A fair number of talks dealt with what has always been our main application, collider physics. There the context shifted, but the message stayed consistent: for a “clean” enough process two or three-loop calculations can make a big difference, taking a prediction that would be completely off from experiment and bringing it into line. These are more useful the more that can be varied about the calculation: functions are more useful than numbers, for example. I was gratified to hear confirmation that a particular kind of process, where two massless particles like quarks become three massive particles like W or Z bosons, is one of these “clean enough” examples: it means someone will need to compute my “tardigrade” diagram eventually.

If collider physics is our main application, N=4 super Yang-Mills has always been our main toy model. Jaroslav Trnka gave us the details behind Nima’s exciting talk from last year, and Nima had a whole new exciting talk this year with promised connections to category theory (connections he didn’t quite reach after speaking for two and a half hours).
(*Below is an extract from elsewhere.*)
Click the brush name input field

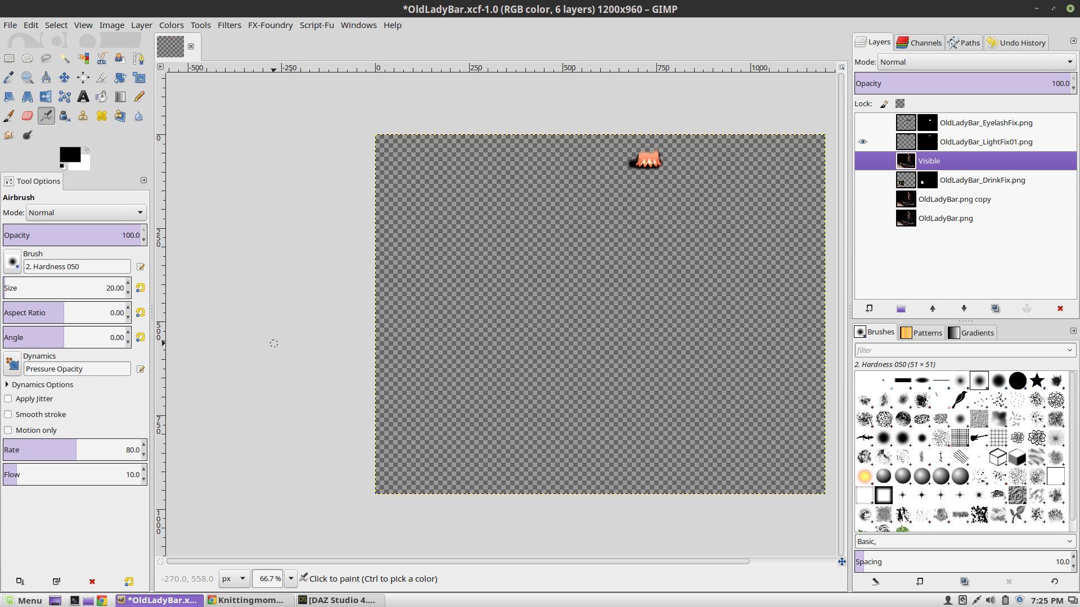(x=77, y=266)
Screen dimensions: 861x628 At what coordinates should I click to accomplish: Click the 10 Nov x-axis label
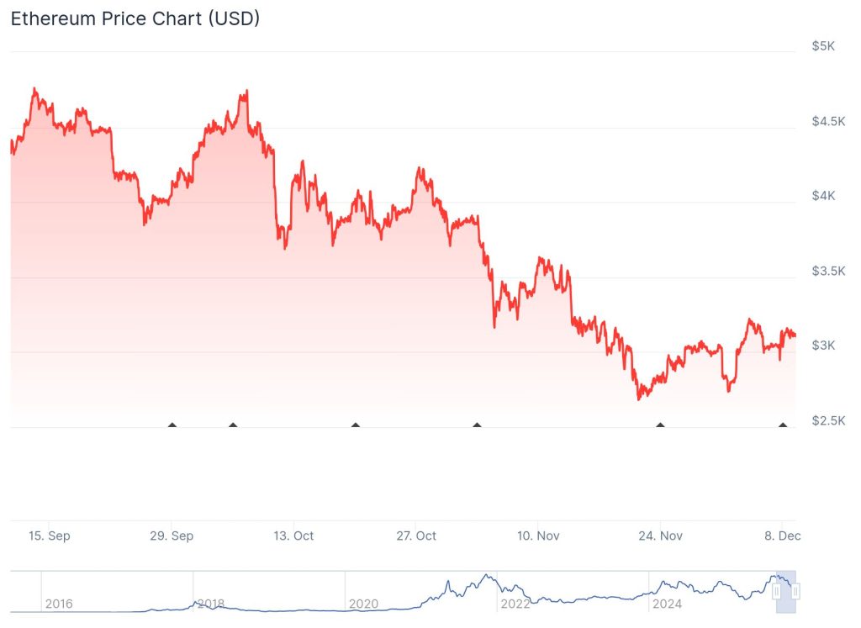(x=538, y=536)
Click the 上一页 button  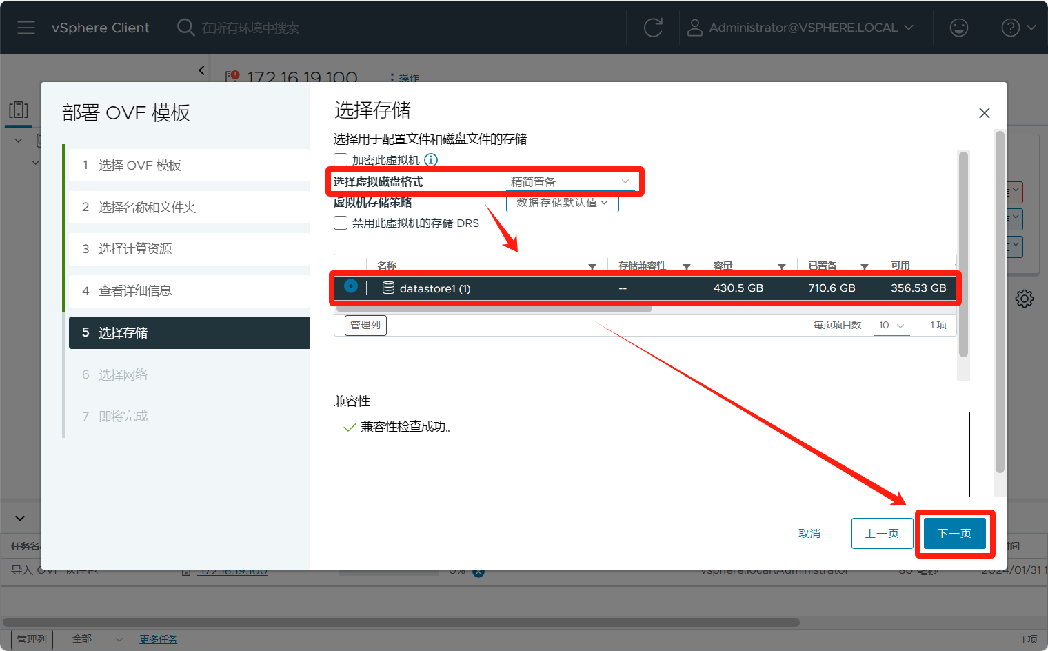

Anastasia Volovich presented two distinct methods for predicting square-root symbol letters, while my colleague Chi Zhang showed some exciting progress with the elliptic double-box, realizing the several-year dream of representing it in a useful basis of integrals and showcasing several interesting properties. Anne Spiering came over from the integrability side to show us just how special the “planar” version of the theory really is: by increasing the number of colors of gluons, she showed that one could smoothly go between an “integrability-esque” spectrum and a “chaotic” spectrum. Finally, Lance Dixon mentioned his progress with form-factors in his talk at the end of the conference, showing off some statistics of coefficients of different functions and speculating that machine learning might be able to predict them.

On the more mathematical side, Francis Brown showed us a new way to get numbers out of graphs, one distinct but related to our usual interpretation in terms of Feynman diagrams. I’m still unsure what it will be used for, but the fact that it maps every graph to something finite probably has some interesting implications. Albrecht Klemm and Claude Duhr talked about two sides of the same story, their recent work on integrals involving Calabi-Yau manifolds. They focused on a particular nice set of integrals, and time will tell whether the methods work more broadly, but there are some exciting suggestions that at least parts will.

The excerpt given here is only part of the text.